DANNI IN MATERIA CIVILE E PENALE - Cass. civ. Sez. lavoro, 10-01-2018, n. 330

DANNI IN MATERIA CIVILE E PENALE - Cass. civ. Sez. lavoro, 10-01-2018, n. 330

In tema di dequalificazione del lavoratore, il giudice del merito, con apprezzamento di fatto incensurabile in cassazione se adeguatamente motivato, può desumere l'esistenza del danno, determinandone anche l'entità in via equitativa, con processo logico-giuridico attinente alla formazione della prova, anche presuntiva, in base agli elementi di fatto relativi alla qualità e quantità della esperienza lavorativa pregressa, al tipo di professionalità colpita, alla durata del demansionamento, all'esito finale della dequalificazione e alle altre circostanze del caso concreto.

 

REPUBBLICA ITALIANA

IN NOME DEL POPOLO ITALIANO

LA CORTE SUPREMA DI CASSAZIONE

SEZIONE LAVORO

Composta dagli Ill.mi Sigg.ri Magistrati:

Dott. DI CERBO Vincenzo - Presidente -

Dott. CURCIO Laura - Consigliere -

Dott. BALESTRIERI Federico - Consigliere -

Dott. PATTI Adriano Piergiovanni - Consigliere -

Dott. AMENDOLA Fabrizio - rel. Consigliere -

ha pronunciato la seguente:

SENTENZA

sul ricorso 477/2013 proposto da:

BANCA MONTE DEI PASCHI DI SIENA S.P.A., C.F. (OMISSIS), in persona del legale rappresentante pro tempore, elettivamente domiciliata in ROMA, VIA AVENTINA 3/A, presso lo studio dell'avvocato SAVERIO CASULLI, che la rappresenta e difende unitamente agli avvocati PIETRO EMILIO ANTONIO ICHINO, GUGLIELMO BURRAGATO, giusta delega in atti;

- ricorrente -

contro

C.S., elettivamente domiciliato in ROMA, VIA FLAMINIA 195, presso lo studio dell'avvocato SERGIO VACIRCA, che lo rappresenta e difende unitamente all'avvocato VINCENZO PAOLILLO, giusta delega in atti;

- controricorrente -

avverso la sentenza n. 934/2012 della CORTE D'APPELLO di GENOVA, depositata il 09/10/2012 R.G.N. 357/12;

udita la relazione della causa svolta nella pubblica udienza del 13/09/2017 dal Consigliere Dott. FABRIZIO AMENDOLA;

udito il P.M. in persona del Sostituto Procuratore Generale Dott. SANLORENZO Rita, che ha concluso per il rigetto del ricorso.

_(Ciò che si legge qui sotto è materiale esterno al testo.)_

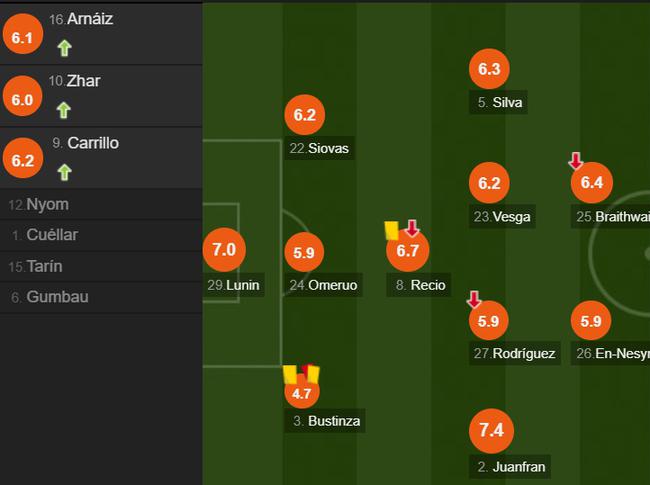Click the green substitution arrow under Zhar
650x485 pixels.
63,110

udito l'Avvocato SAVERIO CASULLI;

udito l'Avvocato SERGIO VACIRCA.

Svolgimento del processo

1. La Corte di Appello di Genova, con sentenza del 9 ottobre 2012, ha confermato la decisione di primo grado nella parte in cui aveva accertato che C.S., quadro direttivo di secondo livello, era stato assegnato a mansioni inferiori dal maggio 2005 all'ottobre 2008 e condannato la Banca Monte dei Paschi di Siena Spa al pagamento di 40.000,00 Euro, oltre accessori, a titolo di risarcimento del danno, e, su specifico gravame del lavoratore sul punto, ha parzialmente riformato la prima pronuncia riconoscendo che le dimissioni rassegnate il 6 ottobre 2008 dal dipendente in conseguenza del perpetuarsi del demansionamento erano sorrette da giusta causa.

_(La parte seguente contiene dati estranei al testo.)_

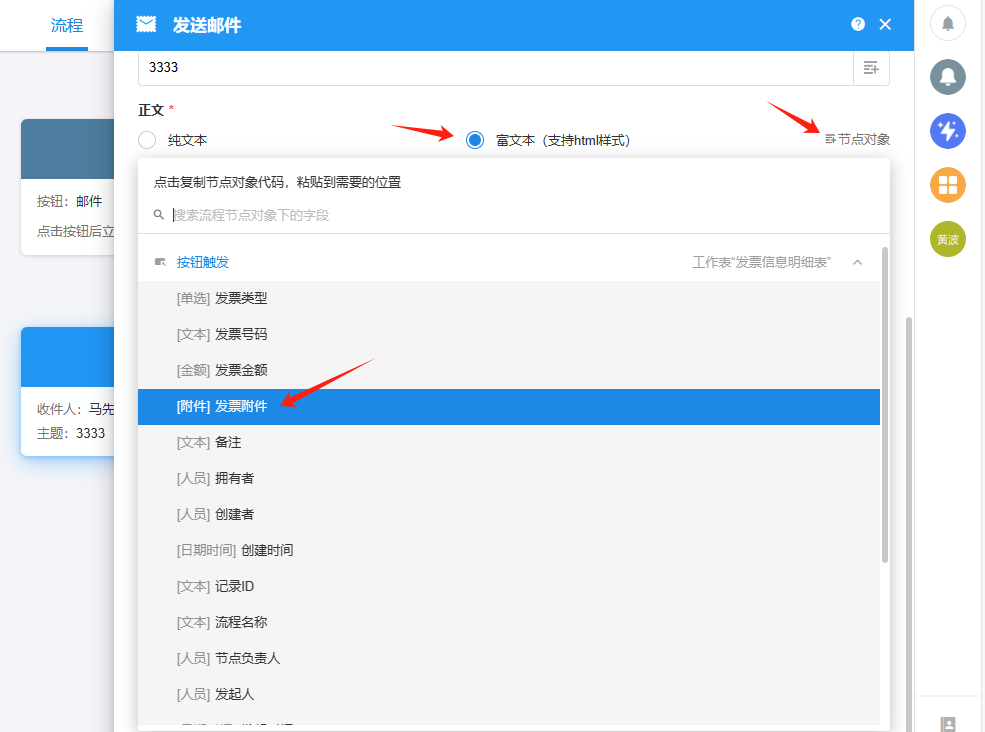Open the blue sparkle AI assistant icon
Image resolution: width=985 pixels, height=732 pixels.
point(948,131)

2. Per la cassazione di tale sentenza ha proposto ricorso la società con sei motivi. Ha resistito il C. con controricorso.

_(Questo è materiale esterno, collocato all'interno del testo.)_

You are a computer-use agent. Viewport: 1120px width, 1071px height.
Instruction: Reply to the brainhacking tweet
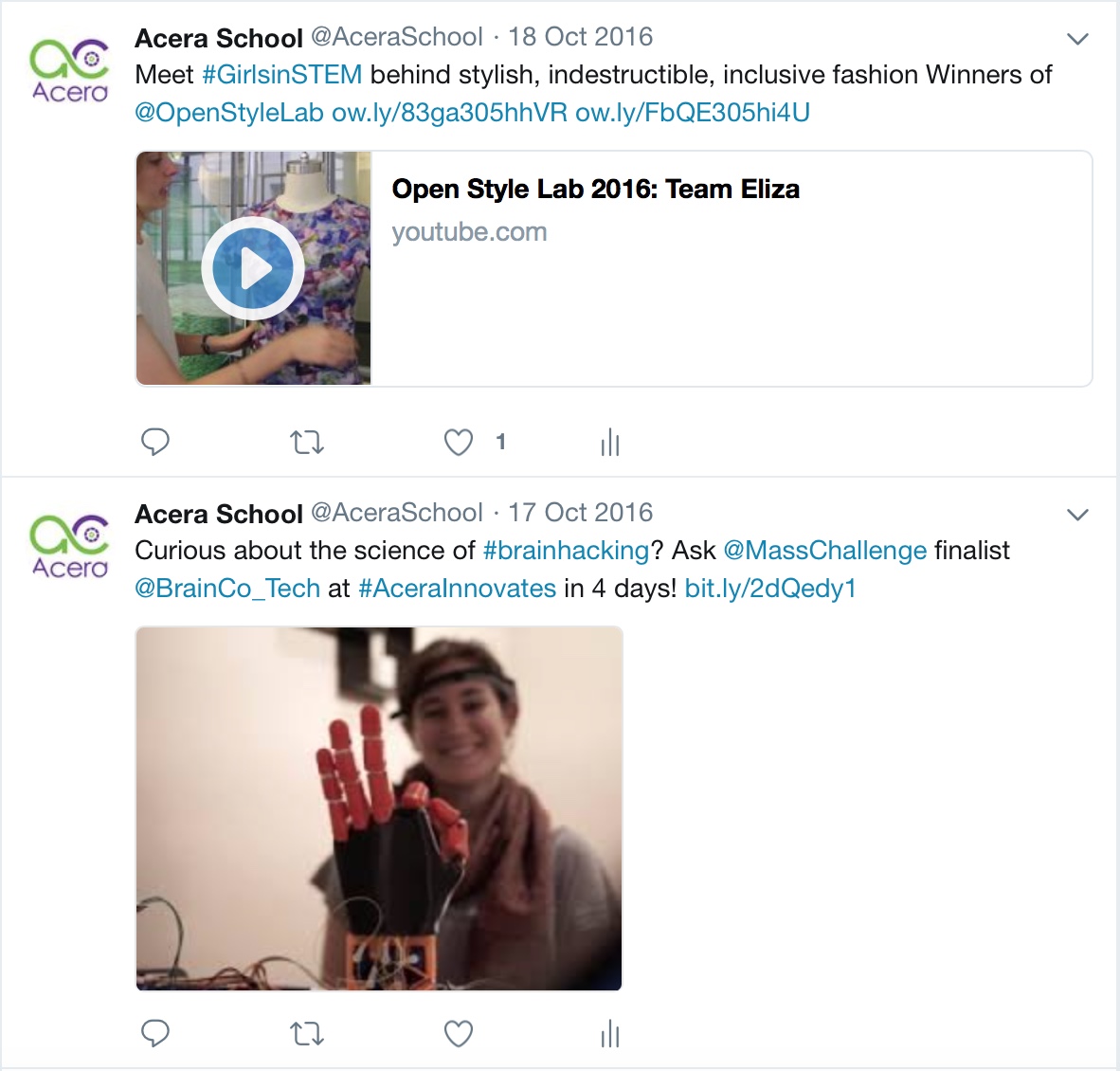pyautogui.click(x=155, y=1033)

Entrambe le parti hanno depositato memorie ex art. 378 c.p.c..

Motivi della decisione

1. Con il primo motivo del ricorso si denuncia violazione e falsa applicazione dell'art. 2103 c.c., di norme della contrattazione collettiva per i Quadri Direttivi ed il personale delle Aree Professionali dipendenti delle aziende di credito, finanziarie e strumentali, nonchè della L. n. 190 del 1985, art. 2, comma 1, per avere la Corte territoriale ritenuto l'intervenuta dequalificazione del C. a partire dal 1 maggio 2005 sino al 6 ottobre 2008. Si sostiene che il sindacato giudiziale debba essere limitato al solo confronto oggettivo tra le mansioni svolte dal lavoratore prima e dopo il loro mutamento, sulla scorta delle classificazioni del CCNL applicabile, al fine di accertare l'equivalenza delle stesse, mentre i giudici del merito avrebbero valorizzato elementi del tutto estranei, "quali la ritenuta temporaneità dell'assegnazione e la pretesa mancanza di specifica preparazione professionale dei lavoratori sottoposti". Si lamenta altresì che sarebbe anche stata erroneamente interpretata la contrattazione collettiva ed aziendale di riferimento.

Con il secondo motivo si denuncia "insufficiente motivazione" ai sensi dell'art. 360 c.p.c., comma 1, n. 5, per avere "la Corte di Appello di Genova omesso di accertare il contenuto delle mansioni svolte dal Signor C. nel periodo dal 16 ottobre 2006 al 6 ottobre 2008, nonchè le modalità del loro svolgimento".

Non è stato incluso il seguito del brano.